═══ Reading passage ═══
Head injury management is a course of care for a patient with a head injury from the time that the injury is acquired to the time that the patient receives a clean bill of health from a neurologist. Head injuries are initially very dangerous for patients and they can also be accompanied with secondary damage that occurs in the wake of the original injury. Most hospitals and other clinical facilities have a head injury management plan so they can treat patients appropriately. Such plans include education and outreach to paramedics and other first responders so they can offer immediate care on scene.
With head injury management, the first goal is to stabilize the patient. This includes monitoring blood pressure and providing fluids if needed, keeping track of the patient's heart rate and airway and offering interventions like intubation if they become necessary, as well as constantly reassessing the patient for signs of complication from the injury. Providing care quickly and treating the patient as though he or she is already incurring secondary injuries caused by bleeding in the brain and other trauma improves outcomes by addressing problems before symptoms even start to appear.
In a clinical setting, a patient can be monitored with cranial pressure monitors and other devices. Imaging studies are used to see what is going on inside the skull and to check for signs of bleeds. Treatments like surgery can be provided if they are needed. Care is offered under the supervision of a neurologist and patients are closely watched for signs of complications that might indicate that the patient is developing secondary injuries.
═══
▶ [List of tasks]
a. Copy the part of the head injury passage that begins with "In a clinical" and ends after "developing secondary injuries.".
b. Answer these questions from the head injury passage:
(i) What is the first goal of head injury management?
(ii) Besides paramedics, who receives education and outreach under hospital head injury management plans?
(iii) Under whose supervision is care offered in a clinical setting?
c. Write what comes next in the passage on head injury management, starting after its last sentence.
The data that comes next is separate from the head injury passage.
═══ Dataset excerpts ═══
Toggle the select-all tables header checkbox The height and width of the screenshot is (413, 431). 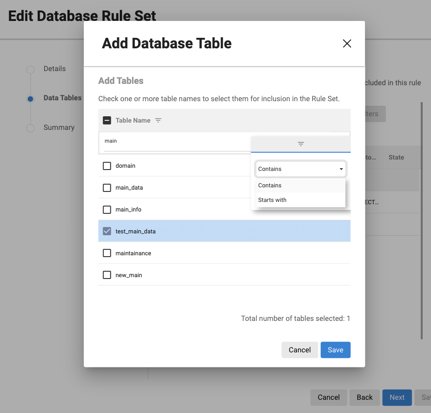point(107,120)
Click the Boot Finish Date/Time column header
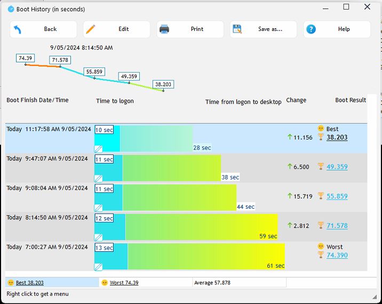Viewport: 382px width, 304px height. 37,100
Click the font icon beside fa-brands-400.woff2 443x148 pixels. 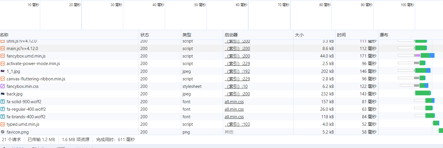pyautogui.click(x=3, y=116)

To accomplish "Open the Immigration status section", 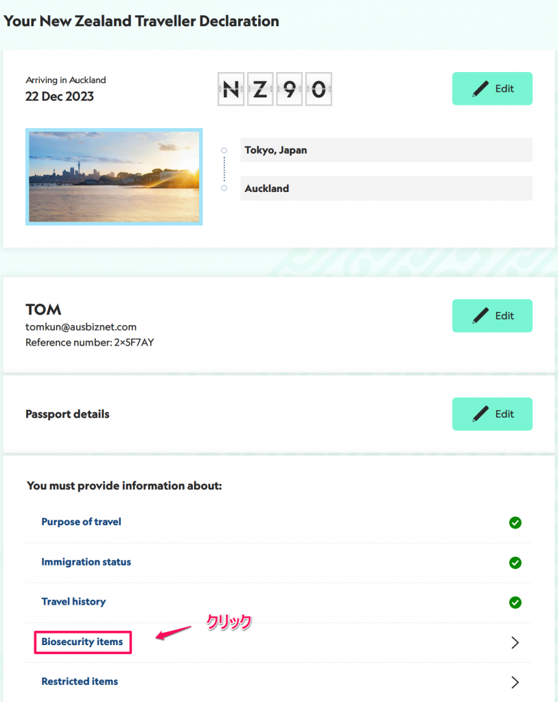I will [86, 562].
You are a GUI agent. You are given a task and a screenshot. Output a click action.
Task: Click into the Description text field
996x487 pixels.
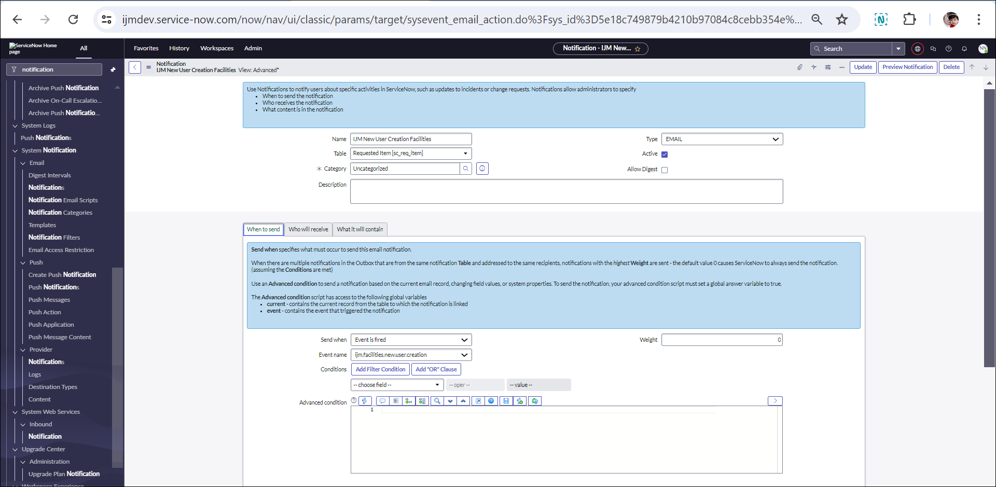coord(566,191)
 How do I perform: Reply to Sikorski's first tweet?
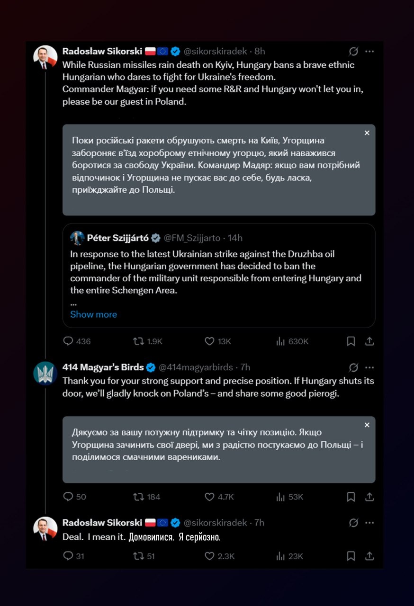(x=69, y=341)
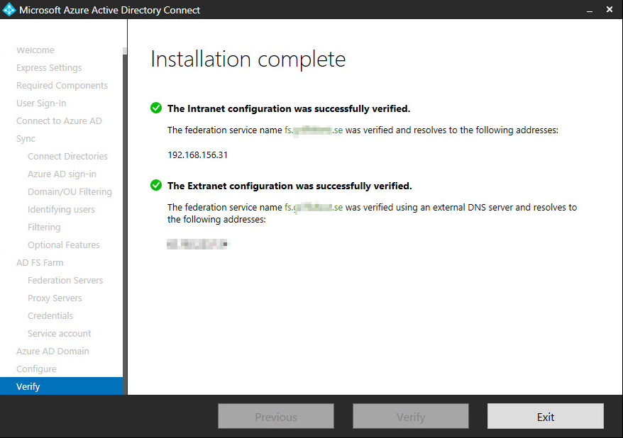This screenshot has height=438, width=623.
Task: Click the Azure AD Connect title bar icon
Action: coord(9,10)
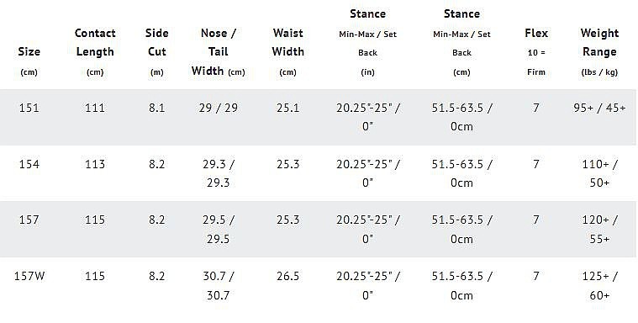Select the 95+ / 45+ weight range cell
The width and height of the screenshot is (638, 323).
(599, 108)
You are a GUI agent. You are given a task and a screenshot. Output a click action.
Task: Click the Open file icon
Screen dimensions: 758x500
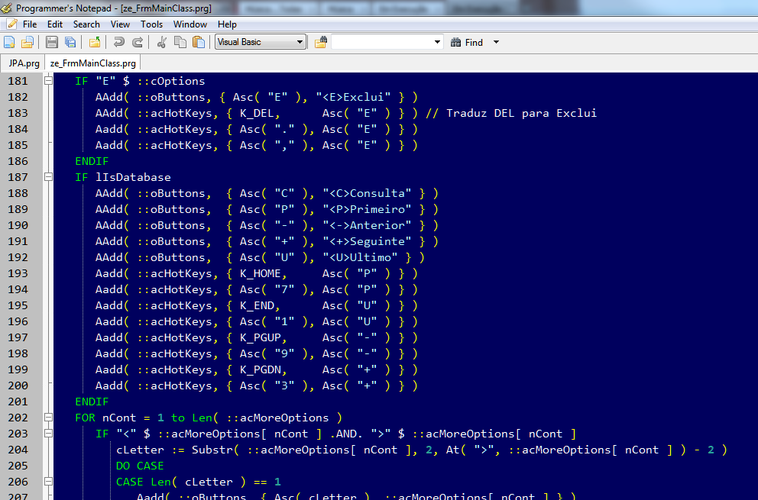[28, 43]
═══
▶ [Expected outputs]
a.
In a clinical setting, a patient can be monitored with cranial pressure monitors and other devices. Imaging studies are used to see what is going on inside the skull and to check for signs of bleeds. Treatments like surgery can be provided if they are needed. Care is offered under the supervision of a neurologist and patients are closely watched for signs of complications that might indicate that the patient is developing secondary injuries.

b.
(i) To stabilize the patient.
(ii) Other first responders.
(iii) A neurologist.

c.
As a patient improves in the clinical setting, head injury rehabilitation can be provided. Some patients may make a full recovery without the need for rehab. Others may need to relearn some skills and work with a counselor. For severe head injuries, a patient may require lifelong hospitalization, supportive therapy, and other treatments. Frequent assessments are critical to keep track of patient progress and to identify changes in a patient's status that would warrant a new approach to treatment.
Recovery from a head injury can be a lengthy process. Head injury management plans set out the various steps along the way and provide a mechanism for offering standardized care of consistently high quality. Whether someone has a concussion from an accident on the sports field or requires brain surgery after an accident, there are protocols in place for head injury management to handle caring for the patient along the way.